These groups have all done their best to make training in their fields unavailable to all people who are qualified to pursue that training and then these groups engage in endless battles to keep people with different credentials off their turf.

So instead of limiting positions to only those who are qualified (you're grossly exaggerating the number of "qualified" people who don't gain admission), you suggest we just open the floodgates, let anyone in so they can accrue obscene debt, then let the graduate into a field where they'll be compensated far less than they are now so they can live the rest of their lives trying to dig out of debt? Sounds pretty similar to what happened with federal loans for undergrad education, it's not like there are any problems with that system now...


All of these maneuvers, that had absolutely no empirical justification, drive up the costs of health care and ultimately the burden imposed on the entire country. We can't keep imposing an ever expanding health care burden on this country. At some point we have to be efficient.

I agree, but you're once again grossly exaggerating the portion of that burden that lies with the training or salary of physicians. The proportion of healthcare expenditure on physicians and salary has remained stable since 1975 (~20%), and the cost of procedures has generally remained stable when compared to inflation rates. What has increased, is the incidence and prevalence of chronic diseases, our ability to detect these conditions, as well as the number of people insured and seeking treatment. When there is more disease and more people seeking treatment then the cost is obviously going to go up. Pointing fingers at doctors for increasing medical costs because technology has made identifying a condition easier and more people are seeking treatment is idiotic. You want to make things cheaper, find a way to convince the general public to embrace preventative medicine and actually take care of themselves so we decrease the prevalence of chronic diseases like diabetes, heart disease, and cerebrovascular disease. Do that and not only do you have less actual expenditure, you create a healthier pool of insured/covered and drop premium rates for all (or Medicaid/medicare expenditure).

Also, good job completely ignoring all of the completely legitimate points Goro was making and responding to the one thing you found ethically questionable.

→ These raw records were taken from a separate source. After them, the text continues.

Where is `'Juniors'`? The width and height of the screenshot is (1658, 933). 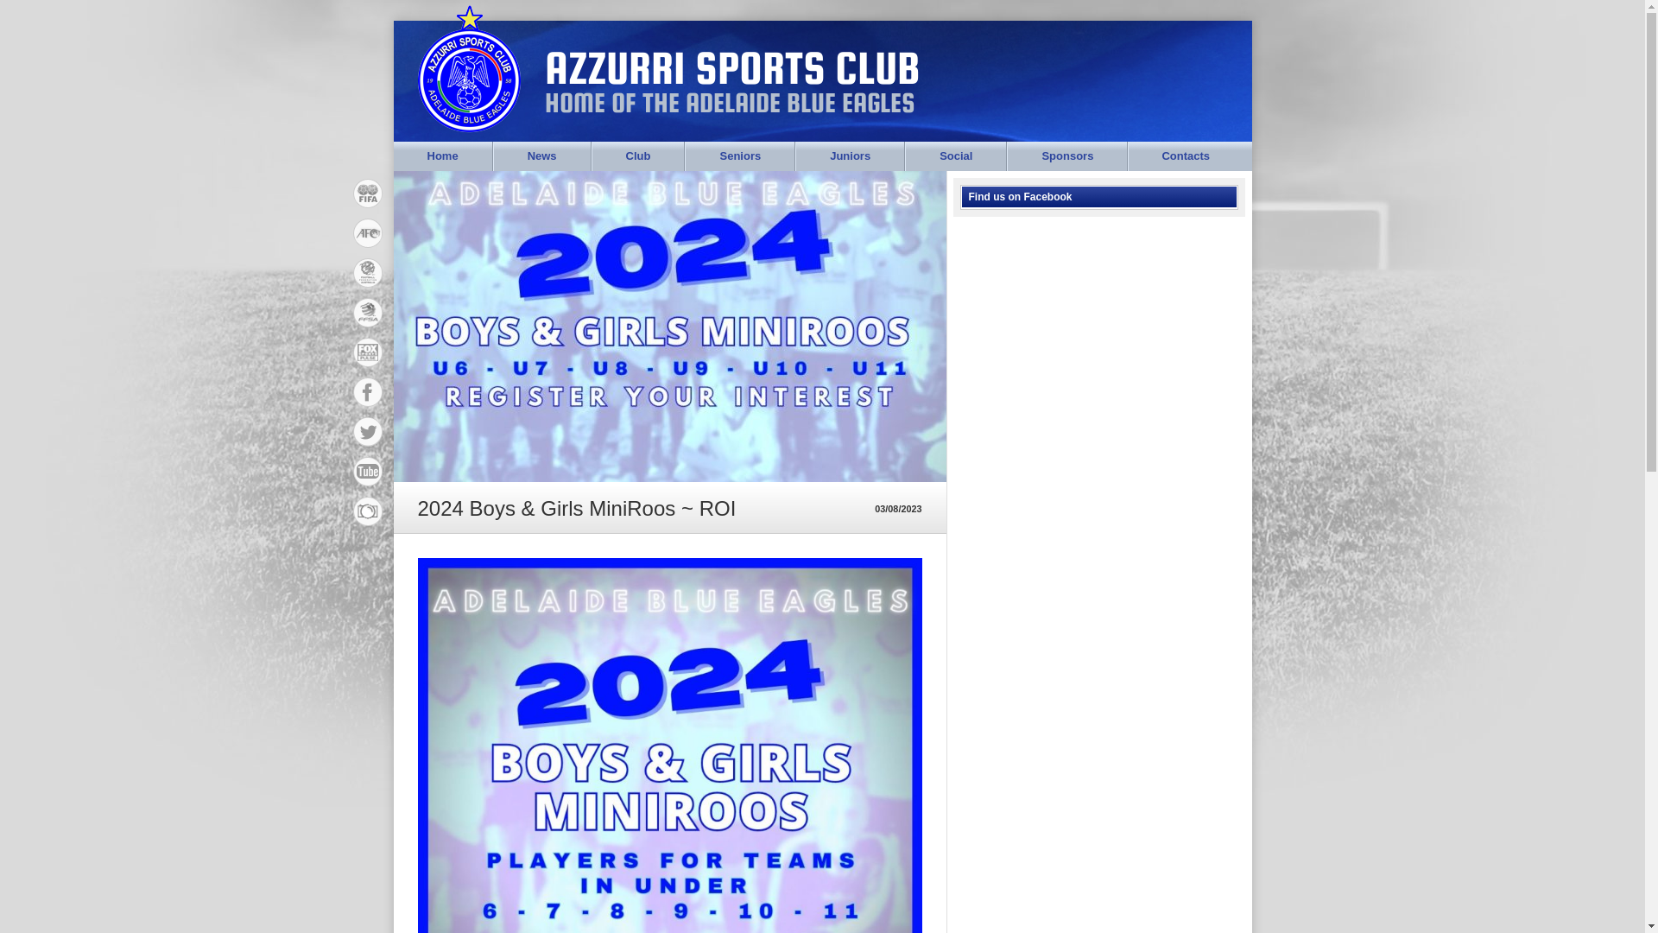
'Juniors' is located at coordinates (794, 156).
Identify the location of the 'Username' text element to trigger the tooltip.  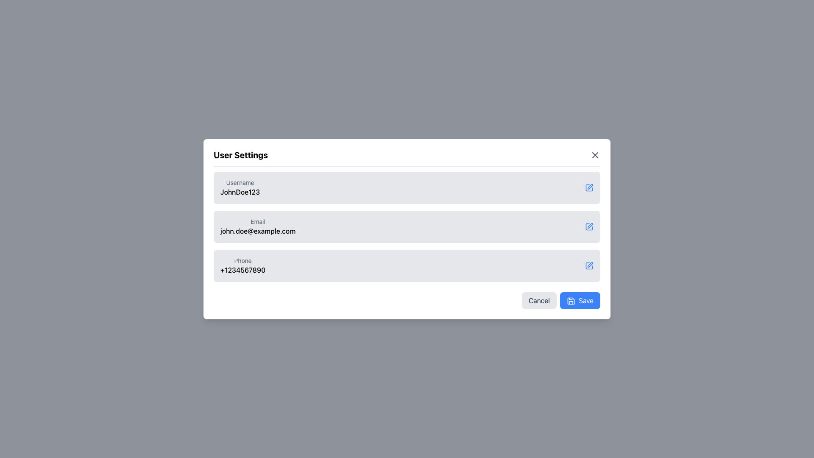
(239, 187).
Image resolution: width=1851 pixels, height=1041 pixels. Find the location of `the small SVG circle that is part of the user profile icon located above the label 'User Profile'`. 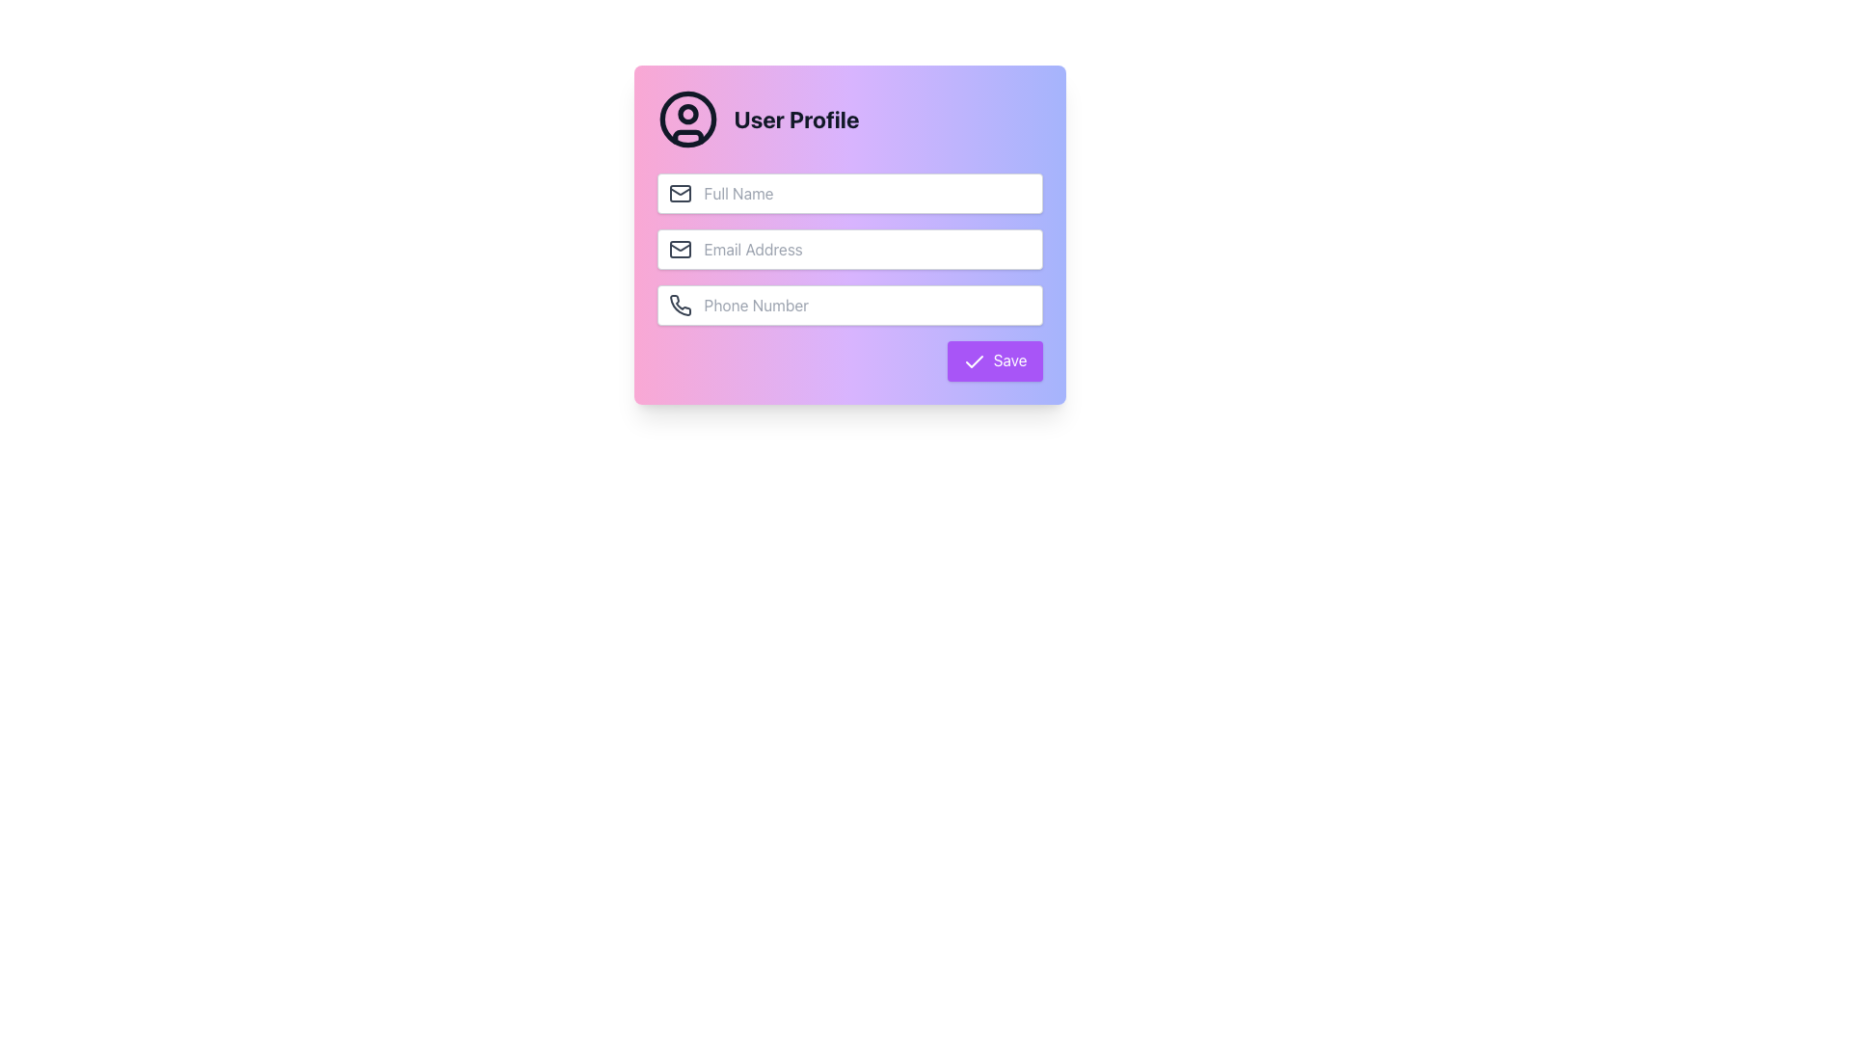

the small SVG circle that is part of the user profile icon located above the label 'User Profile' is located at coordinates (687, 114).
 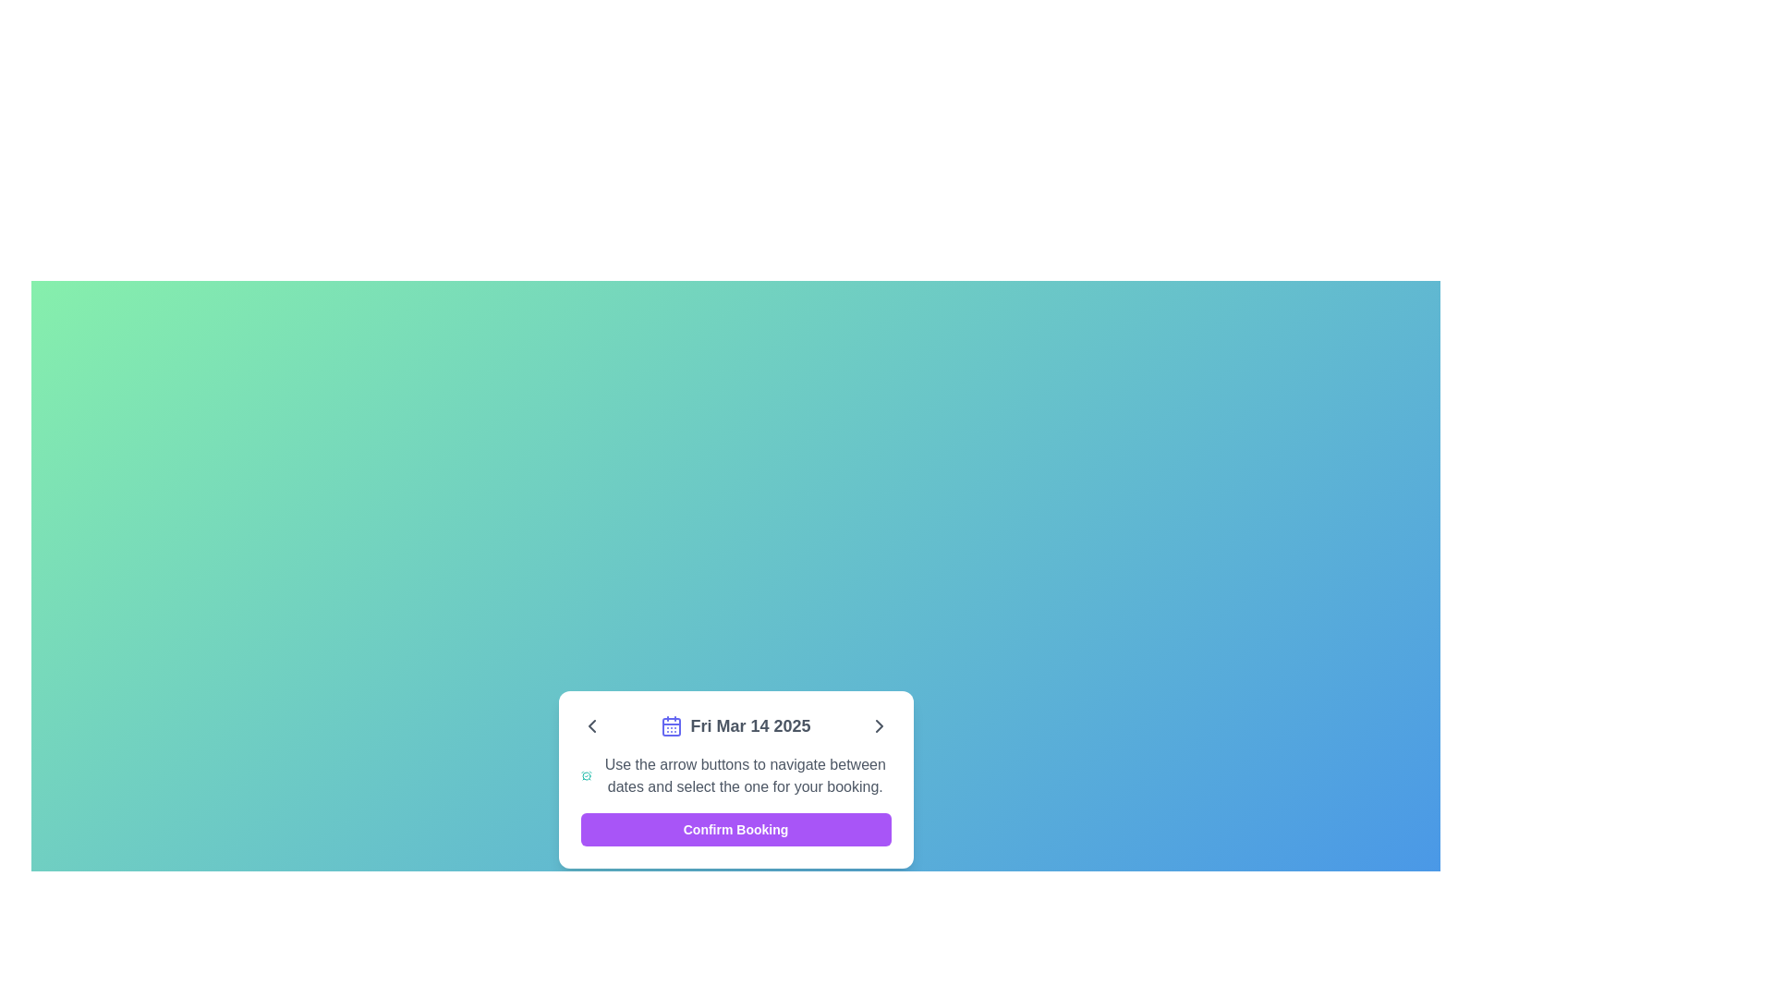 What do you see at coordinates (879, 725) in the screenshot?
I see `the button located in the header section to the far right of 'Fri Mar 14 2025'` at bounding box center [879, 725].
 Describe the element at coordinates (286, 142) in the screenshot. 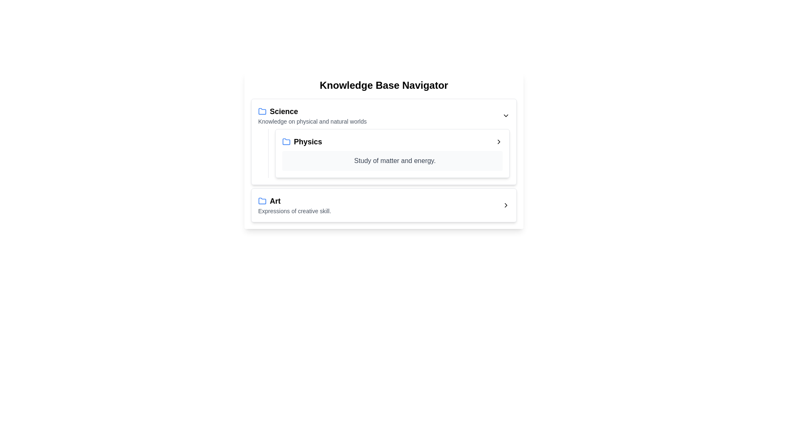

I see `the folder icon located to the left of the 'Physics' text label` at that location.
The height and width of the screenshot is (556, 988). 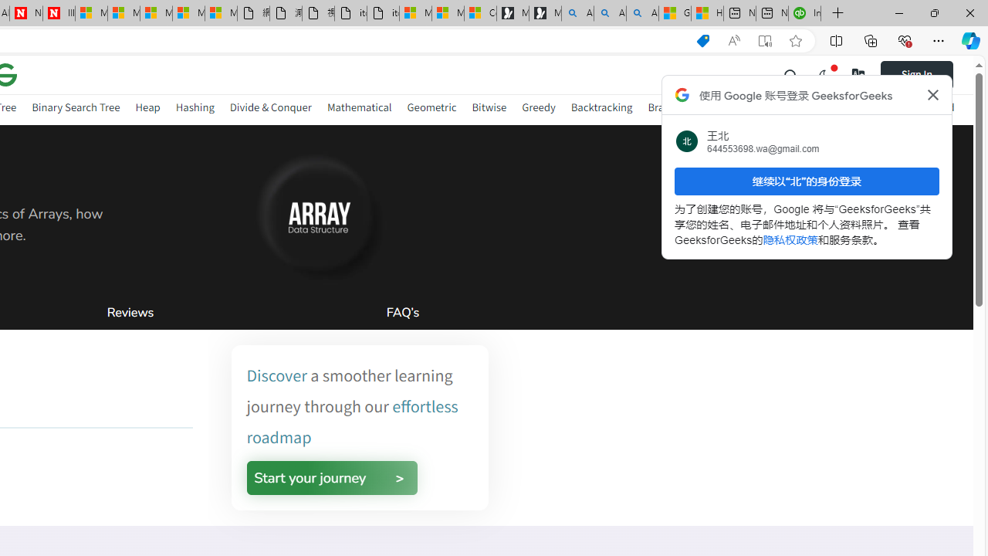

I see you've become a master of moving the goalposts.

Another question, do you think that, if true, open merit-based competition was extended to slots in M.D. programs, and even D.O. programs, I suppose (I just can't say much about them - I have worked with D.O. surgeons, but I don't know much about their undergraduate system - although, interestingly, AACOMAS is basically merging with AMCAS, and there will, to my understanding, be no restrictions in being an allopathic grad. and applying to any "D.O.-exclusive" programs that wish to remain certified as providing residency training, by way of the NRMP by year-end, 2020) that many American undergrads would even be able gain a seat in top ~30-40 U.S. medical schools?

No. In 2015, around 60,000 people took the MCAT and around 48,000 applied to medical schools. If we assume the average med school class size is 100 people, that means there are 4,000 slots in the top 40 schools. That's less than 10% of applicants and less than 7% of people taking the MCAT. That does not include people that want to pursue medicine but don't take the MCAT. So no, most American undergrads stand no chance at all getting into a top 30-40 med school, even if they are a far better student than the average UG student.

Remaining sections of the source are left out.